AI Inbox Management Market Map: AI scrambles to take the load off clinicians
This is part of Elion’s weekly market map series where we break down critical vendor categories and the key players in them. For more, become a member and sign up for our email here.
Last summer, 162 clinicians at Stanford Medicine engaged in a pilot testing Epic’s inbox management AI, which used GPT-4 to draft responses to the patient. Each response was drafted based on the initial patient message, recent clinical notes, and structured data from the EHR, but the clinician decided which messages to actually send.
The study found that while only 20% of AI-drafted messages were actually sent (although specialties like GI and hepatology showed higher rates at 29%), using the tool helped reduce task load on physicians in statistically meaningful ways.
That’s timely, as providers have seen a 157% increase in patient messaging since COVID, essentially because people had to learn how to use these tools to communicate with their doctors. Now, the question is how to use GenAI to reduce the time clinicians spend on paperwork and asynchronous communication.
Differentiating Inbox Vendors
Our category of AI inbox management includes sorting incoming messages, helping prioritize important messages, and automating messages where possible. This includes Epic’s In-Basket ART, Droxi, Mariana AI, and Elaborate, with a focus on understanding and responding to patient messages. Meanwhile, products like Well AI Inbox Admin and Synthpop are focused on triaging and sorting faxes, referrals, and other documents.
Although this is a relatively small category at the moment, helping clinicians manage their inboxes is a high ROI activity for GenAI platforms, and we suspect that many of the AI clinician assistant platforms who can already send automated after-visit summaries to patients and draft referral letters—will start to handle more patient messaging as well.
The Future of AI Inbox Management
While the study seemed to show that the value and potential ROI for physicians might be limited at the moment, part of that stems from the fact that inbox messages that make it all the way to the physician are typically more complex. As a result, these tools are currently seeing more value in automating the inbox for nurses, MAs, and front office staff, according to Keith Morse at Stanford.

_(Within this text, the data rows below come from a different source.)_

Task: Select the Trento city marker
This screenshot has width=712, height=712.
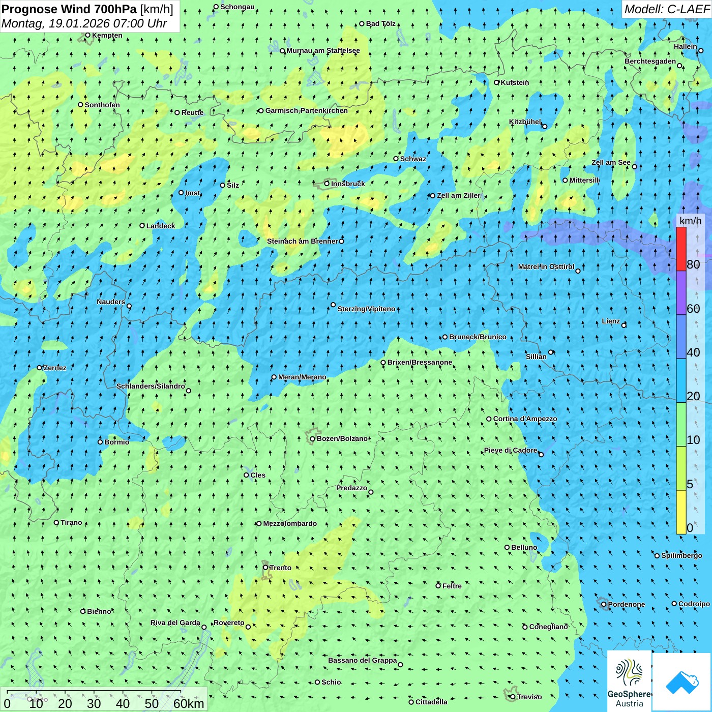Action: pos(265,568)
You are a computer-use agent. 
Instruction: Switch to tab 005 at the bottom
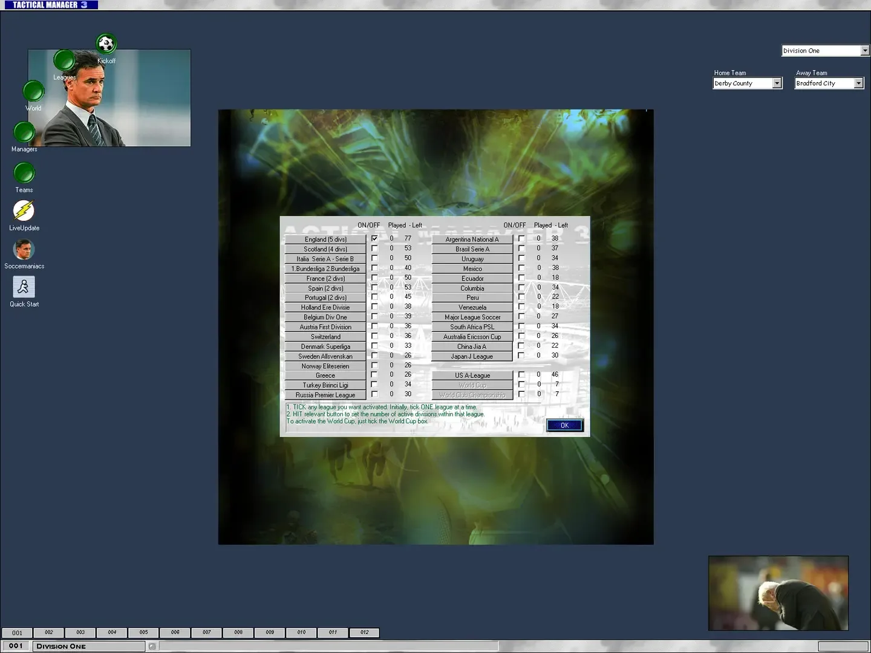point(143,632)
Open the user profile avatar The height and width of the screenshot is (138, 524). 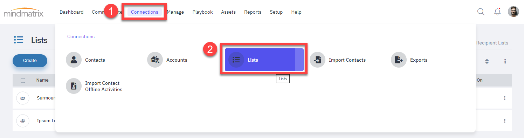(513, 12)
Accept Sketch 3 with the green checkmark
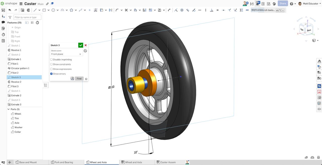322x165 pixels. [x=81, y=45]
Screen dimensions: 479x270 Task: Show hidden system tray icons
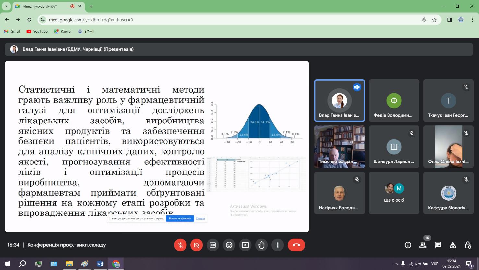(x=395, y=264)
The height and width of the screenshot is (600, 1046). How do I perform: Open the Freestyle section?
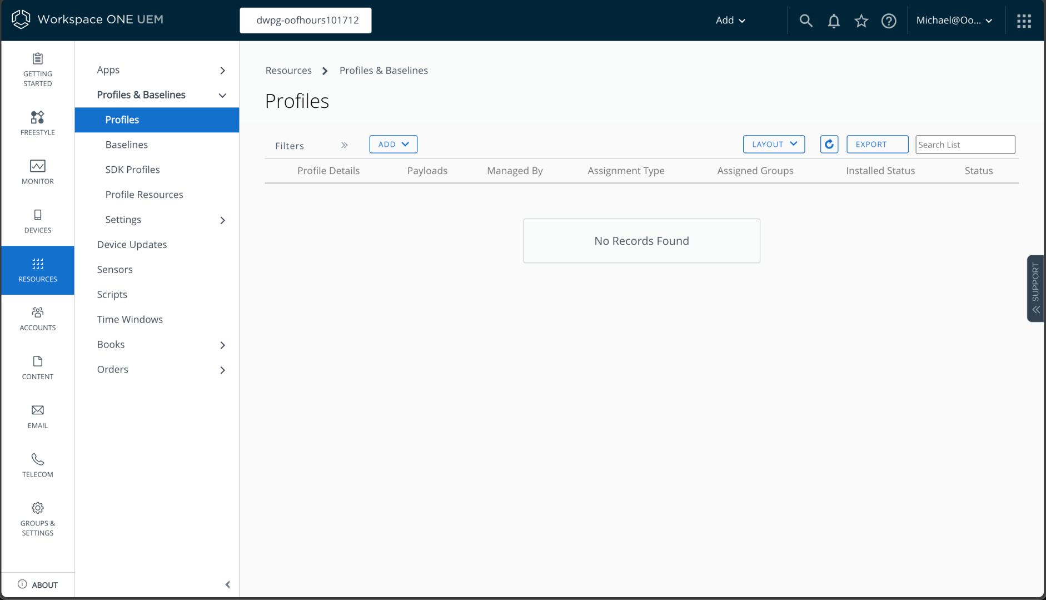click(x=38, y=123)
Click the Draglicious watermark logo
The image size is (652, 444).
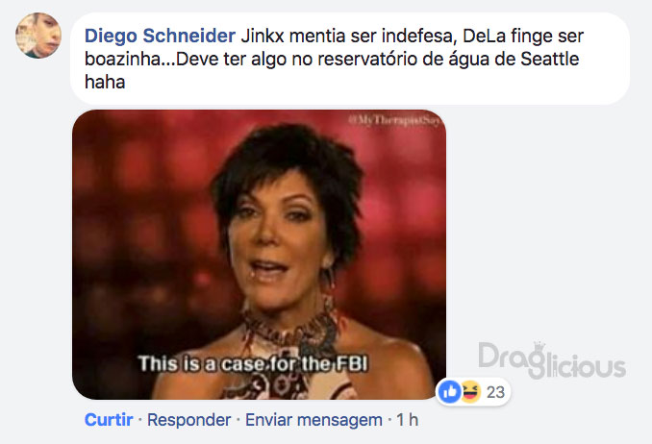pos(552,360)
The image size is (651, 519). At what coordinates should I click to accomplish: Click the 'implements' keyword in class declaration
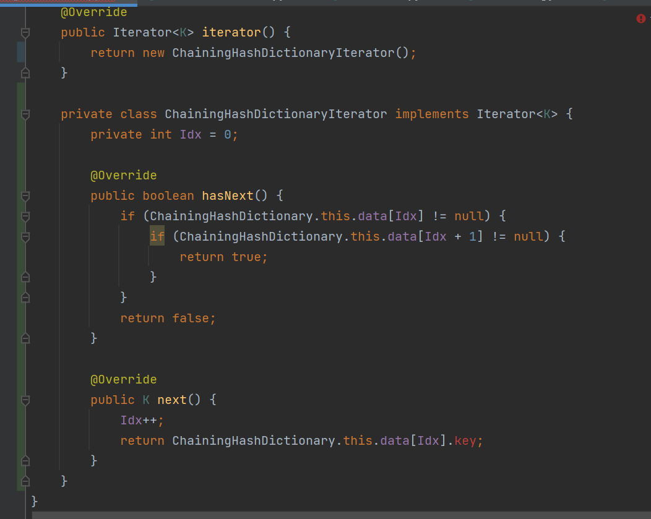point(431,114)
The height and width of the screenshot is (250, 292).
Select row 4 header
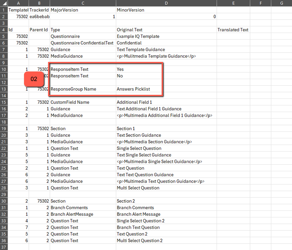pyautogui.click(x=4, y=30)
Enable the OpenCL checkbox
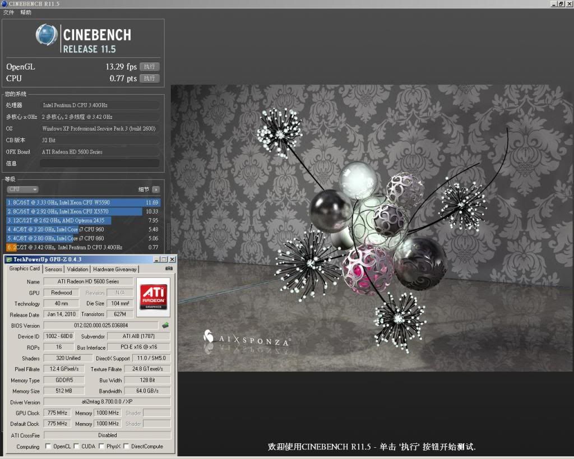Image resolution: width=574 pixels, height=459 pixels. pyautogui.click(x=47, y=447)
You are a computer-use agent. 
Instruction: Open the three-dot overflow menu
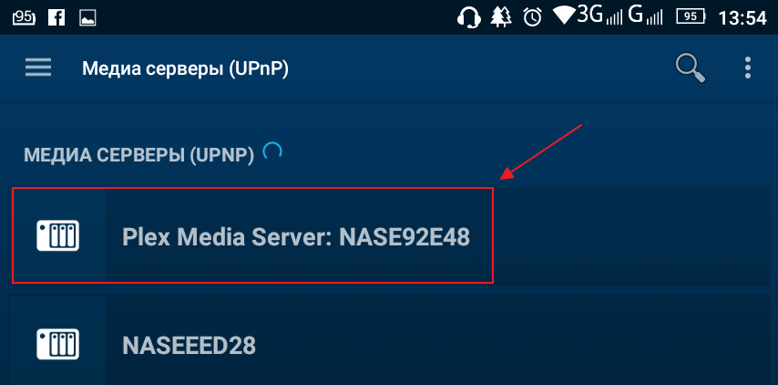[748, 68]
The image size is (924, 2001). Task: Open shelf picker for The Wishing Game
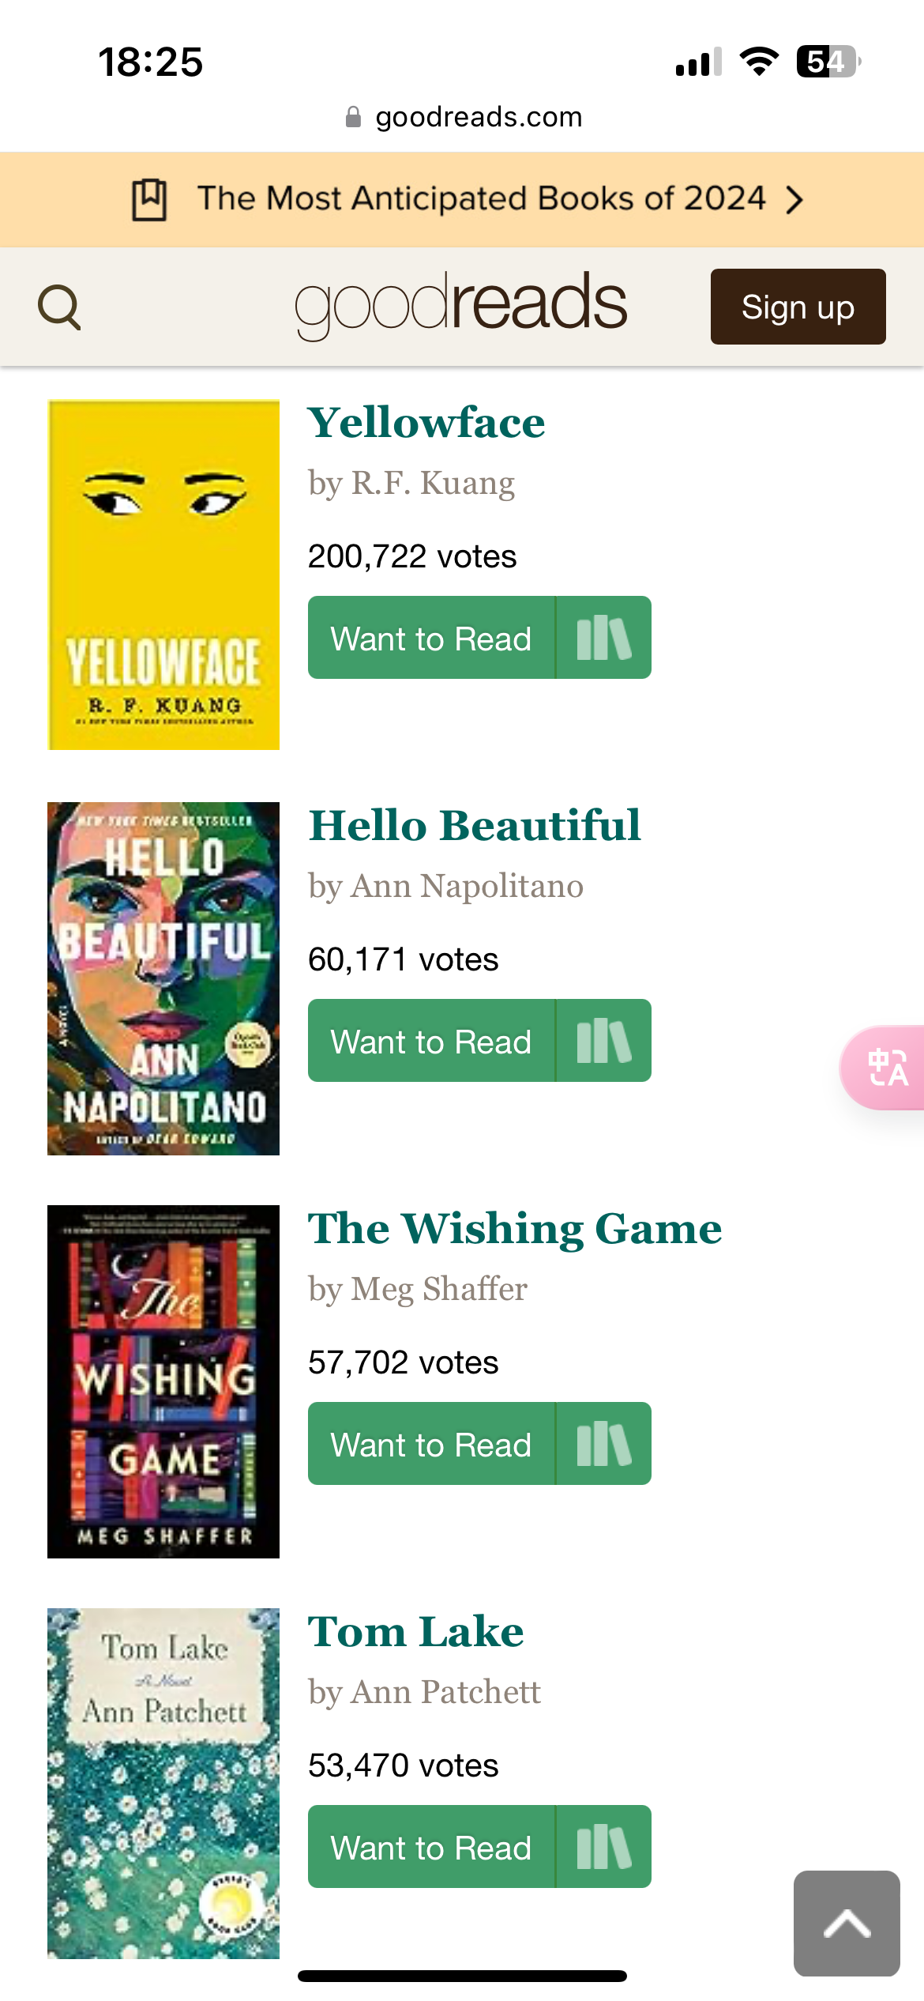(x=604, y=1444)
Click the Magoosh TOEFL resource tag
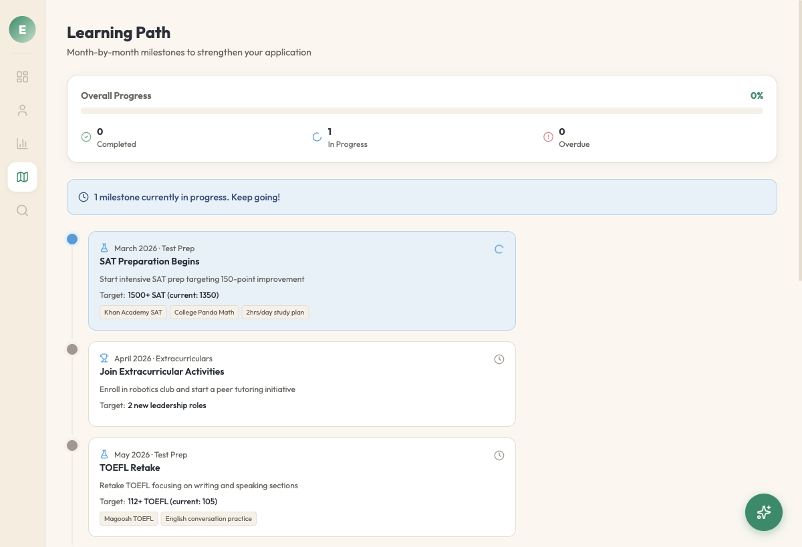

It’s pretty clear, however, that these tools are going to add substantial value for both APPs and physicians in the not-too-distant future, not only because vendors are
at prompting and using existing AI models in an integrated manner, but also because the models themselves will continue to move forward. We anticipate that the upcoming generation of models like GPT-5 and Llama 4, expected later this year and next, along with enhanced fine-tuning and thoughtful product design, will significantly increase the proportion of AI-generated drafts that clinicians rely on. This will not only lead to substantial improvements in clinician administrative tasks but also mark a major shift in how clinicians use AI to engage with patients.